Let’s remind ourselves what the tests from Part 1 looked like.

    @Test public void fizz_for_multiples_of_three() {
        assertEquals("Fizz", fizzBuzz(3));
        assertEquals("Fizz", fizzBuzz(6));
    }

    @Test public void buzz_for_multiples_of_five() {
        assertEquals("Buzz", fizzBuzz(5));
        assertEquals("Buzz", fizzBuzz(10));
    }

    @Test public void fizzbuzz_for_multiples_of_three_and_five() {
        assertEquals("FizzBuzz", fizzBuzz(15));
        assertEquals("FizzBuzz", fizzBuzz(30));
    }

   @Test public void test_other_numbers() {
        assertEquals("1", fizzBuzz(1));
        assertEquals("2", fizzBuzz(2));
    }

What have we learnt? For me, TDDing with theories was a lot less comfortable than TDDing with examples, but then I have a lot more experience with the former. In this case I’m not convinced that either my theories or Dominic’s are better tests than the example tests, but they do appeal to the mathematical side of me. Comparing them you can see that the previous tests were a bit sloppy, in particular we should have had names like fizz_for_multiples_of_three_that_arent_also_multiples_of_five.

Which tests better express the rules of FizzBuzz? I think that humans probably value examples over formality, and mathematicians vice versa, so perhaps it depends which way you lean. To me the theories feel like I need to read between the lines, to infer behaviour that should be evident, but maybe I’m just bad at writing them.

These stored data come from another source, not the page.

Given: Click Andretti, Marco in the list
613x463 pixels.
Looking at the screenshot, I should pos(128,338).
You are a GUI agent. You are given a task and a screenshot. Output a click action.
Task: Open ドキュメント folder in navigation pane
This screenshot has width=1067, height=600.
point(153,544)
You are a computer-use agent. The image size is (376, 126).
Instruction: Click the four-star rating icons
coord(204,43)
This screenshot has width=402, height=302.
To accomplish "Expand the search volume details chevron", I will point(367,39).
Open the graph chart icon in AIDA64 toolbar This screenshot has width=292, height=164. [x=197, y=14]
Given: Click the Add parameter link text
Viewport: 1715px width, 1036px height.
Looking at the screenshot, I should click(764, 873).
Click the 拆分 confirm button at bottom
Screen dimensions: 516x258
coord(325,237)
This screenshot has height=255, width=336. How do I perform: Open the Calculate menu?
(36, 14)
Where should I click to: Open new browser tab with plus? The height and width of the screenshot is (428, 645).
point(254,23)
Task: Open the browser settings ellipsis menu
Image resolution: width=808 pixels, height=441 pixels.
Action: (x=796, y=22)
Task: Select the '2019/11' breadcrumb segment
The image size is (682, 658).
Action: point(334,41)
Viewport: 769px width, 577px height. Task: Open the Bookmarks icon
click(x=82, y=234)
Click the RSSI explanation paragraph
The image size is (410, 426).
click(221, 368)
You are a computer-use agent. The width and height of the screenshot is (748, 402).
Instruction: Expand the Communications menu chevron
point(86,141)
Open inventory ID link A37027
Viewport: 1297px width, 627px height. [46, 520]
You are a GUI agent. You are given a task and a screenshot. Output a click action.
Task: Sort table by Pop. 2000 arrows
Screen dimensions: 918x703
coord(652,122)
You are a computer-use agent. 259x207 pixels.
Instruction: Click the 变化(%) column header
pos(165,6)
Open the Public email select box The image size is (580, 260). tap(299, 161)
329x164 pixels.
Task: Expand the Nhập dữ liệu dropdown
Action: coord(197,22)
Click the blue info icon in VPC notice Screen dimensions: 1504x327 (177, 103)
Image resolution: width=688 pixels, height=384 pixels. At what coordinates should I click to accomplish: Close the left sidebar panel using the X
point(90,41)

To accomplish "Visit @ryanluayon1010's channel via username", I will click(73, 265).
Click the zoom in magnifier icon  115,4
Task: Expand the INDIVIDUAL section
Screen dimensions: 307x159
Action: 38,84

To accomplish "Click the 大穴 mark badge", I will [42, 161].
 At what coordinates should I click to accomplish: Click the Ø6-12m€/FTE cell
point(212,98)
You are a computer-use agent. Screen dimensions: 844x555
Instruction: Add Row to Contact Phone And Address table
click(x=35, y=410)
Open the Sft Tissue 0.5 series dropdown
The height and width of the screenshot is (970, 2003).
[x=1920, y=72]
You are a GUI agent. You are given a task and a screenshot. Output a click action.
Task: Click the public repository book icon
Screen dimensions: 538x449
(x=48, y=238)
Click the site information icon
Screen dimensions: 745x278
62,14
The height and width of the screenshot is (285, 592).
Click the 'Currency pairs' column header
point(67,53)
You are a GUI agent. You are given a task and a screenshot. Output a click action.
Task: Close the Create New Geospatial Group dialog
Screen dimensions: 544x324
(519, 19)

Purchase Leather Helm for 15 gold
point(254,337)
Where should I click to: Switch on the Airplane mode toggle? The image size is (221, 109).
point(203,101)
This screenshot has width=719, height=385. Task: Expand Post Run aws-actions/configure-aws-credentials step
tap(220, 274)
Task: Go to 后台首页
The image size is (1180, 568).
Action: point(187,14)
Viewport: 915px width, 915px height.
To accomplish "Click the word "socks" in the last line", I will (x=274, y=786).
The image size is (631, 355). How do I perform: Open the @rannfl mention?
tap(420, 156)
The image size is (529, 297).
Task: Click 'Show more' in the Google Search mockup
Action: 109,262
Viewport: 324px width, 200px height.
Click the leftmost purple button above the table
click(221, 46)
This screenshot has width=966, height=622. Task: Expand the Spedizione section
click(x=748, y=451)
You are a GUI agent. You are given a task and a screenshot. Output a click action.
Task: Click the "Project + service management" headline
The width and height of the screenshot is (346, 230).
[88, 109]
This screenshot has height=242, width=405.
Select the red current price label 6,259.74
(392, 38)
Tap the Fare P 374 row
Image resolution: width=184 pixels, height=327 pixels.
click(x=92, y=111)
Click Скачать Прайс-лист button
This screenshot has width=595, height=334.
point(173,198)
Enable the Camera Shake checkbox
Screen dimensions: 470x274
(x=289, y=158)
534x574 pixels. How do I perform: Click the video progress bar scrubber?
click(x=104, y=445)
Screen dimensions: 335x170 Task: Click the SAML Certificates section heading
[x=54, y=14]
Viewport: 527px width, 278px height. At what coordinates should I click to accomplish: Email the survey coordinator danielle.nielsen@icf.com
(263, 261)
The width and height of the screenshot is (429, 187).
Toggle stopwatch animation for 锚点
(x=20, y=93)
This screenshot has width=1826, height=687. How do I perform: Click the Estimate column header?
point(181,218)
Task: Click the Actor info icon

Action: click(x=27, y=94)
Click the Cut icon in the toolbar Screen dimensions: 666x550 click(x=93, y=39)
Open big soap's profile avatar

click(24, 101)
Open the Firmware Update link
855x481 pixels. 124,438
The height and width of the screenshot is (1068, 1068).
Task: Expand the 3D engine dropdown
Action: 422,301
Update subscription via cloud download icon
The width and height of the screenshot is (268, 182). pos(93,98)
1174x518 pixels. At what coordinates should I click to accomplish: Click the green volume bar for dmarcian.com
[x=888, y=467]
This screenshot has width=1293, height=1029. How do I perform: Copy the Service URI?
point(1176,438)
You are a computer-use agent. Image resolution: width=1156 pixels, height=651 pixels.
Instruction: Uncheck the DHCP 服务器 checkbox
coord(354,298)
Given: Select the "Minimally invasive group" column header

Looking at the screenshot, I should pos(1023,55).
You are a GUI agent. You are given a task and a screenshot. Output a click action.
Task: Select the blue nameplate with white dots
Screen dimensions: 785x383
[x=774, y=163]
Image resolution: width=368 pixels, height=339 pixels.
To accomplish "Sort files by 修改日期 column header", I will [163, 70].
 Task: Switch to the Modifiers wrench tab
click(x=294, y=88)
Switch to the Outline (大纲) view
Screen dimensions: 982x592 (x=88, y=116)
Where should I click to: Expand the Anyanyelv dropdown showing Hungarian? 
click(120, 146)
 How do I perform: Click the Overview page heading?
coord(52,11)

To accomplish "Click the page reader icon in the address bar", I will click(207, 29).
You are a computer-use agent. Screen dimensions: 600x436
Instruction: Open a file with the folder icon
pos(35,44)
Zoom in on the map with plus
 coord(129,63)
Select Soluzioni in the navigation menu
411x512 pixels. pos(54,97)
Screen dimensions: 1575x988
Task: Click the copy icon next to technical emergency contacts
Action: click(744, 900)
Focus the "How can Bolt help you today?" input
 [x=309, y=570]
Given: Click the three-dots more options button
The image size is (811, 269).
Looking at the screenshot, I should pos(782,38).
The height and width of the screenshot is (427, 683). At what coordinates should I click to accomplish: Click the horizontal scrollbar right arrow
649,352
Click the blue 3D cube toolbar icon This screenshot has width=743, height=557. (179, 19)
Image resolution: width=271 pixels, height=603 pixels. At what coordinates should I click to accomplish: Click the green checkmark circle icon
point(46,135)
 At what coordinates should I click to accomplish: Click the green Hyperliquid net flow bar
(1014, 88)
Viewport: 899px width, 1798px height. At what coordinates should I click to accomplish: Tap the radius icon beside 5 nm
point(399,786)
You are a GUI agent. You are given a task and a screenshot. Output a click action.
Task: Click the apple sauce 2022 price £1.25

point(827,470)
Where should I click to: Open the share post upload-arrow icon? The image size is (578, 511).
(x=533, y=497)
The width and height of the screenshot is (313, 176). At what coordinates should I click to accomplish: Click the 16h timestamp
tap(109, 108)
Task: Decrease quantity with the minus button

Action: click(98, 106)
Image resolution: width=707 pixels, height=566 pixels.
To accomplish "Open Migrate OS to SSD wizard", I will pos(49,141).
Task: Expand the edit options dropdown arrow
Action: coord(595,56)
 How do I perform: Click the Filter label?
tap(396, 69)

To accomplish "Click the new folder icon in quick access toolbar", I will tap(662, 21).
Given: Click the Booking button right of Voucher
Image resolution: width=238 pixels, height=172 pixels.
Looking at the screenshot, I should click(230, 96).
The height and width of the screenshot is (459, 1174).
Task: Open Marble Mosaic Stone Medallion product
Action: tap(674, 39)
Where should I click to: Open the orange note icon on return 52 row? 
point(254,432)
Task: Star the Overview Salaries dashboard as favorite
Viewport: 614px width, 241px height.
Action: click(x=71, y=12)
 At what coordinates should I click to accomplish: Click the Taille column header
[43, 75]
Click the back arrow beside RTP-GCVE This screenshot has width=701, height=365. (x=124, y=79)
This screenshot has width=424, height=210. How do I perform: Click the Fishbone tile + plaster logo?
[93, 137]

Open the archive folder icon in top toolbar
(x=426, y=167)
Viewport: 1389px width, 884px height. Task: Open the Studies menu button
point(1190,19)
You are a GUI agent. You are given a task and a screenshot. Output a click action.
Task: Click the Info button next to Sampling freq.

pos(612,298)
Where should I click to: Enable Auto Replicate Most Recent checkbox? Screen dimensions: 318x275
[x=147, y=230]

I can better imagine writing theories after the TDD cycle, to better specify and catch regressions. Some algorithms and data structures would benefit from theories to verify that pre and post conditions apply during their TDD. I suppose I’d like to think that any concurrent data structures I use were specified and tested in this mathematical style, but perhaps documented with example tests.

If you like this post, or even if you don’t, then you should read Nat Pryce’s article about using property tests, closely related to JUnit Theories, to TDD another old favourite, the Diamond Kata.